Faith

07Jan10

The impossible decision for the Impossible.

I am writing this as a reminder to myself. Most of all, I will admit, because it is so easily forgotten when staring into the abyss. Without detail, I have irreparably let down the person I love. I’ll waste no further words on it here, as I’m certain she won’t be reading this any more. Either way… something irreparable is done, I am shown again to be a creature of warm and selfish delusions, a lost child who doesn’t but struggles to understand the world. Its not for self-pity I write this, I’ve given myself quite enough of that.

Yet, I remember telling a friend some years ago that everything begins with disgust, especially self-disgust… that there is no greater motivation. This is wrong, it is faith that is most important. And I don’t mean faith in God or other metaphysical creatures, although my formula of faith could just well be applied to those things.

I forget this point all the time. Its a point I always remember. Eventually. They say that critique begins with doubt, this is our inheritance. And I would say I doubt. I spend a lot of time doubting. Most of all myself. I am torn by the declarations that I do not exist and I exist; there is no future and the future is emancipation; there is no God, god is something; we are passive, we are active; the collective subject is atomised, the collective subject survives; I can’t go on, I must go on. And so forth. These are the contradictions that revolve and revolve around themselves, they and many more- these merely those that come to mind most readily. They dance until their points of contradiction seem to bleed into each other and, like so many other people whose intellectual development has been so coloured by postmodernism, they become unities that play at opposition. Paradoxes that torment.

A friend of mine once told me that the most interesting thing about me is that I always have different problems, obsessions, struggles. I don’t think this is true.
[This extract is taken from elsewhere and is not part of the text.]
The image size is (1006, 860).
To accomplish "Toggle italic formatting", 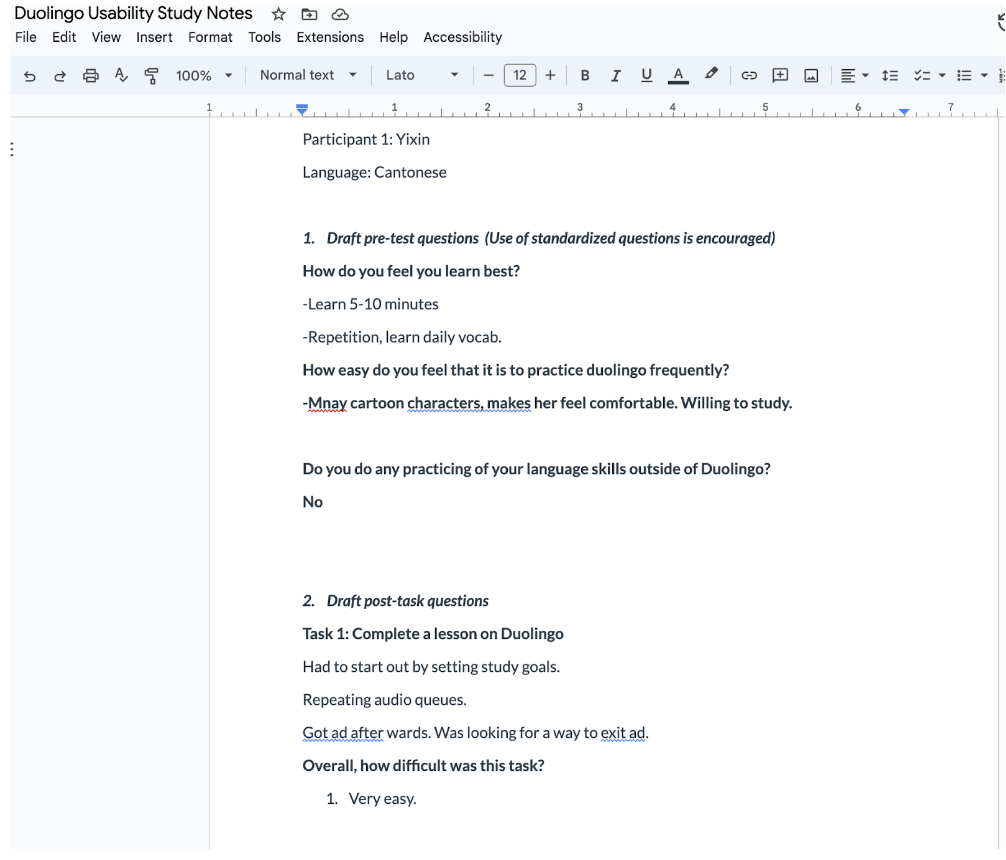I will click(x=616, y=75).
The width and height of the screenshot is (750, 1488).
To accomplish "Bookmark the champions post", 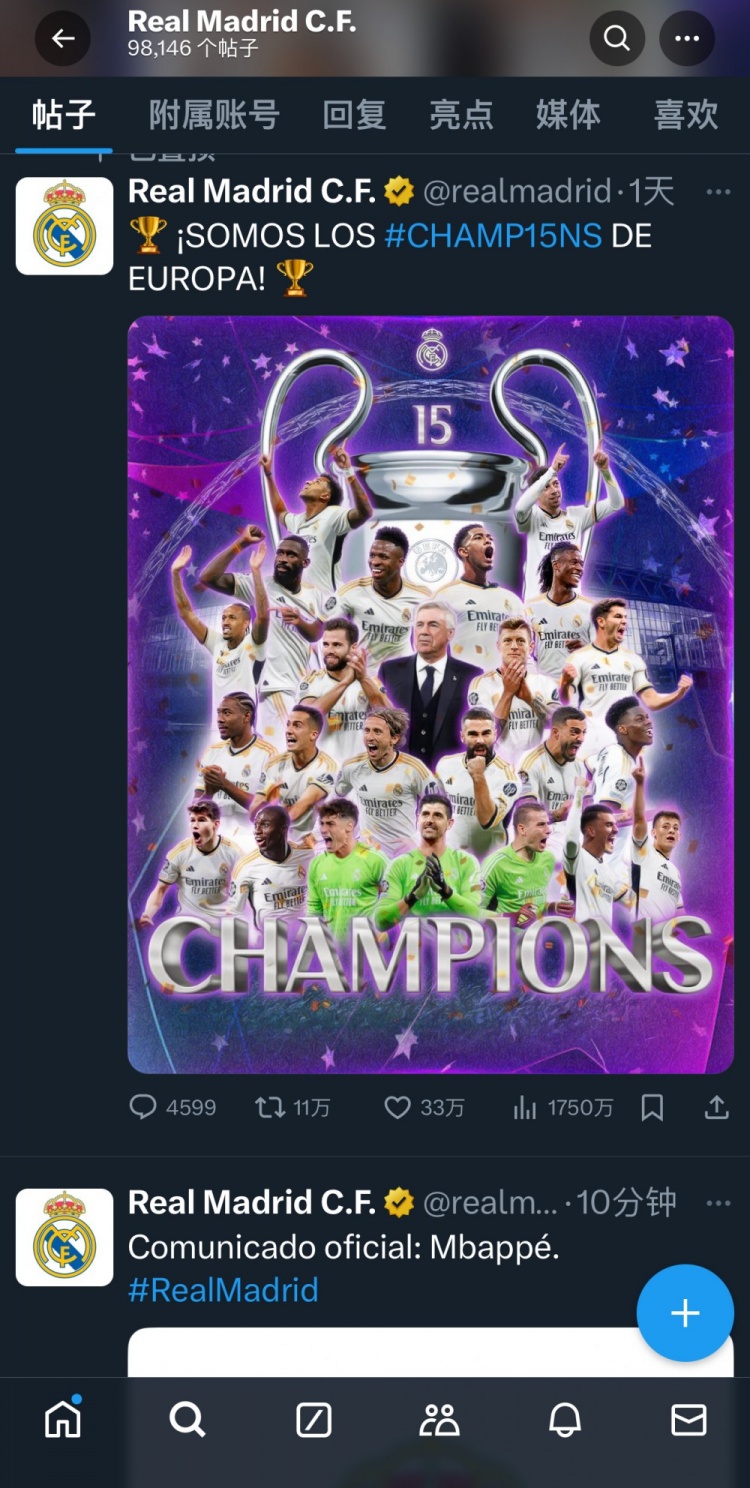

It is possible that really the only problem out of which all others have blossomed is summed up in this phrase; it is a phrase that came to me one day while I was walking on the Middlesex campus of Trent Park, passing the swimming pool I never saw being used, trudging down the steps towards the little library building where I seemed to spend more time searching for things to read than reading:

The impossible decision for the Impossible.

This is the meaning of faith to me. It is an as-if. A suspension of doubt in doubt’s presence. It does not end any confusion or paradox and does nothing to ease the antagonisms that still cut into us as we ignore them. This is just so I remember, ‘a far more pathological activity than forgetting.’